Numerous fluid processing systems use sensors to determine properties of the fluids flowing through them. For example, some fluid systems in oil and gas production reclaim hydrate inhibitors, such as monoethylene glycol (MEG). Hydrate inhibitors are sometimes used in oil and gas wells with co-produced water to reduce or eliminate methane hydrate formation, especially in oil and gas wells that experience high pressures and low temperatures, such as subsea wells with long subsea flowlines. However, hydrate inhibitors are expensive in relation to other chemicals used in producing and operating oil and gas wells. Accordingly, hydrate inhibitors reclamation systems are used to reclaim and reuse hydrate inhibitors in the oil and gas well to reduce operating costs.

At various points within a hydrate inhibitor reclamation system, the hydrate inhibitor, such as MEG, may be mixed with water of a salinity to form an aqueous liquid that is pre-separated from co-produced hydrocarbons oil and gas. Being able to determine the hydrate inhibitor concentration and salinity of the aqueous liquid flowing through various locations of the hydrate inhibitor MEG reclamation system is therefore highly desired to improve the operation and efficiency of hydrate inhibitor reclamation systems. There is also a benefit to measuring on-line, before the MEG pre-separation process, the mass fraction of the injected MEG contained in water co-produced with the oil and gas fluids, and to measure produced water salinity. These measurements are useful to avoid over-injecting MEG (and corrosion inhibitors) in produced water and hence to save oil-gas production cost. Sensors are sometimes embedded into a flange of a blind tee pipe configuration to monitor fluid properties. For larger pipes, the correspondingly large flange may take a significant amount of time and labor to be removed or replaced. Calibrating a sensor may entail placing the sensor in contact with one or more reference fluids and obtaining reference fluids measurements before returning the sensor to the fluid of interest. Thus, calibrating a sensor by removing and replacing a large flange with an embedded sensor may be a significant time-and labor-intensive process.

SUMMARY

A summary of certain embodiments disclosed herein is set forth below. These aspects are presented merely to provide the reader with a brief summary of these certain embodiments and that these aspects are not intended to limit the scope of this disclosure. Indeed, this disclosure may encompass a variety of aspects that may not be set forth below.

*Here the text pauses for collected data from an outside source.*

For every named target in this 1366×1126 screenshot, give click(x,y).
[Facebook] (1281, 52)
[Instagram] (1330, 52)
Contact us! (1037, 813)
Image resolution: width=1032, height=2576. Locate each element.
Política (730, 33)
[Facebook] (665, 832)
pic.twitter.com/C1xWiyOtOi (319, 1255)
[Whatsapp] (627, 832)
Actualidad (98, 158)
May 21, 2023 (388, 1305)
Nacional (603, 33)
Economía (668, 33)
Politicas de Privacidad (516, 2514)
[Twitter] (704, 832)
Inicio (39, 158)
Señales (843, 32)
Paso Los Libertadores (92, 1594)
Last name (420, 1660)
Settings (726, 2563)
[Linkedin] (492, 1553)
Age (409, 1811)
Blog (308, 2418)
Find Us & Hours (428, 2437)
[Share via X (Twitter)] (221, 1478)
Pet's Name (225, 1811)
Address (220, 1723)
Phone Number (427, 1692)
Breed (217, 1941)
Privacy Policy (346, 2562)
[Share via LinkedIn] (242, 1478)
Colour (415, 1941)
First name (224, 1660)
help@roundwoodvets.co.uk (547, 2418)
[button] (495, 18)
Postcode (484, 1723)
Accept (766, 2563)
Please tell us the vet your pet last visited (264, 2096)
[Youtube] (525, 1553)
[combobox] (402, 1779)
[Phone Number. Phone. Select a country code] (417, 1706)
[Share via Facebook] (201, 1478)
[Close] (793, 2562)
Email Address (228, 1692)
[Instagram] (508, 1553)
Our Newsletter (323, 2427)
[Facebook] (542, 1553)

The disclosed apparatus, systems, and methods are directed to a removable adaptor for a sensor to be embedded in a flange installed on a pipe. The adaptor holding the sensor may be removed from the flange for calibration or maintenance without removing the flange from the pipe. This saves a tremendous amount of time and labor and allows for more efficient calibration. Moreover, a sensor may be swapped without replacing an entire flange. The sensor may be used, for example, to determine a concentration of a hydrate inhibitor, such as monoethylene glycol (MEG) and, in some cases, a salinity in a MEG-water aqueous liquid co-flowing with produced oil and gas through a conduit. Though this disclosure includes systems and apparatus described as applied to a hydrate inhibitor injection and/or reclamation system of an oil and gas well, the disclosed techniques may be utilized in other applications, including other uses of hydrate inhibitors. Moreover, any suitable sensor, such as an electromagnetic (EM) sensor (e.g., a dielectric permittivity sensor, a microwave transmission sensor, a microwave reflection sensor, a photonic or optical sensor such as a camera, an infrared spectroscopic sensor), an electrical sensor, a temperature sensor, or other type of sensor, may be installed in a removable adaptor for a flange.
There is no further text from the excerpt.